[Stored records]
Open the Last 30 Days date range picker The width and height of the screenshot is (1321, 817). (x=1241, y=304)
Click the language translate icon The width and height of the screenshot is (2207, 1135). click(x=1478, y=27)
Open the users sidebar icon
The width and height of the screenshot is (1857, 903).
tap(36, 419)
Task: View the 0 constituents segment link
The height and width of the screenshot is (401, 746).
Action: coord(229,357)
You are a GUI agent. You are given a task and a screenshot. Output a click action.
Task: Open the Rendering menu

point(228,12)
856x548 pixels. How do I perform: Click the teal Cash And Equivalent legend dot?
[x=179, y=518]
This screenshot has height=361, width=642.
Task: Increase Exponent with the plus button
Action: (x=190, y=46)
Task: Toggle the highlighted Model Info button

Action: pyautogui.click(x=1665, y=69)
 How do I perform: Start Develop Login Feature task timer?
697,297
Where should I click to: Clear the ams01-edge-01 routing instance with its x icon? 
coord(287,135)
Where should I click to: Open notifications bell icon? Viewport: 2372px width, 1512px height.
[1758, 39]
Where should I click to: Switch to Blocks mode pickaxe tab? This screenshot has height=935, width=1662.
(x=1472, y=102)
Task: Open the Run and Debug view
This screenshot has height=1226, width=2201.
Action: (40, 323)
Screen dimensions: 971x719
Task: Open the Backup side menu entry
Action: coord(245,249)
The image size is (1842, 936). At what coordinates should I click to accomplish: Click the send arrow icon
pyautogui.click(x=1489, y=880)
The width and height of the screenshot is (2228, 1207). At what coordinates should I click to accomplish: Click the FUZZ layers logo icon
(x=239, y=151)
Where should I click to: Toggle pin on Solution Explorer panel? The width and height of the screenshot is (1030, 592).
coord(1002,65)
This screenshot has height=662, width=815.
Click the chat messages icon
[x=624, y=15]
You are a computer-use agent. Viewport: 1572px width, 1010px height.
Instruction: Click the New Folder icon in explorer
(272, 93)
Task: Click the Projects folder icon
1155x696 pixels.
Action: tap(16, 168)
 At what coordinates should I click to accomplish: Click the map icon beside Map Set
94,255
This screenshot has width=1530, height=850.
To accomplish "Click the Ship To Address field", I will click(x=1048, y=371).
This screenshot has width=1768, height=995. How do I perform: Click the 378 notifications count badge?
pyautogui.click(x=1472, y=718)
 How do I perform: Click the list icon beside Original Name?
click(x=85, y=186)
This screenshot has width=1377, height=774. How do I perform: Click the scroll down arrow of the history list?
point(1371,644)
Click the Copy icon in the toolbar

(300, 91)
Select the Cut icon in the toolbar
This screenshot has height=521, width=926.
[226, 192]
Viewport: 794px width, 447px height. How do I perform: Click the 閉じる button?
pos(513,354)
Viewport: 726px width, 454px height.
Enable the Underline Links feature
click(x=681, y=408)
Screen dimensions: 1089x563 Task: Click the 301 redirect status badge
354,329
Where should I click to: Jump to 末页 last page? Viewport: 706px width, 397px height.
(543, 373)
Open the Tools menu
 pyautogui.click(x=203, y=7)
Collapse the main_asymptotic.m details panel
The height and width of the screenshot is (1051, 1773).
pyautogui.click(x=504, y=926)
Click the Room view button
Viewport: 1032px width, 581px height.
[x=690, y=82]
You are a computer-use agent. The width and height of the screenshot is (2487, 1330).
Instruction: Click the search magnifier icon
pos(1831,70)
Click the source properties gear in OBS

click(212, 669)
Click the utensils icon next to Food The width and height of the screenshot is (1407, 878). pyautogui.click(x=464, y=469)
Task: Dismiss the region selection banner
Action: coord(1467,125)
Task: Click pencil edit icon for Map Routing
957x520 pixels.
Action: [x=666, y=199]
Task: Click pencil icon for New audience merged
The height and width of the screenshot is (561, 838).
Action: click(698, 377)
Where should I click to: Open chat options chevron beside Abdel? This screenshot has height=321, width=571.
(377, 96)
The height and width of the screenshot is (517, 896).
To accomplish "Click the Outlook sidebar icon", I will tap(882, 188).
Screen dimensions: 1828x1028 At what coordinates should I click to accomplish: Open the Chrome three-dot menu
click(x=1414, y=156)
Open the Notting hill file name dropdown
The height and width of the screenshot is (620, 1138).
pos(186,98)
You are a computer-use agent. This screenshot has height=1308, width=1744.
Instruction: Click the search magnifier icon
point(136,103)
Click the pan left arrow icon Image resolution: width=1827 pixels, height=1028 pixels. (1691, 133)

Exercise brief: Give the number of lines in the records above in which the word "pencil" appears. Include no other text.

Finished exercise: 2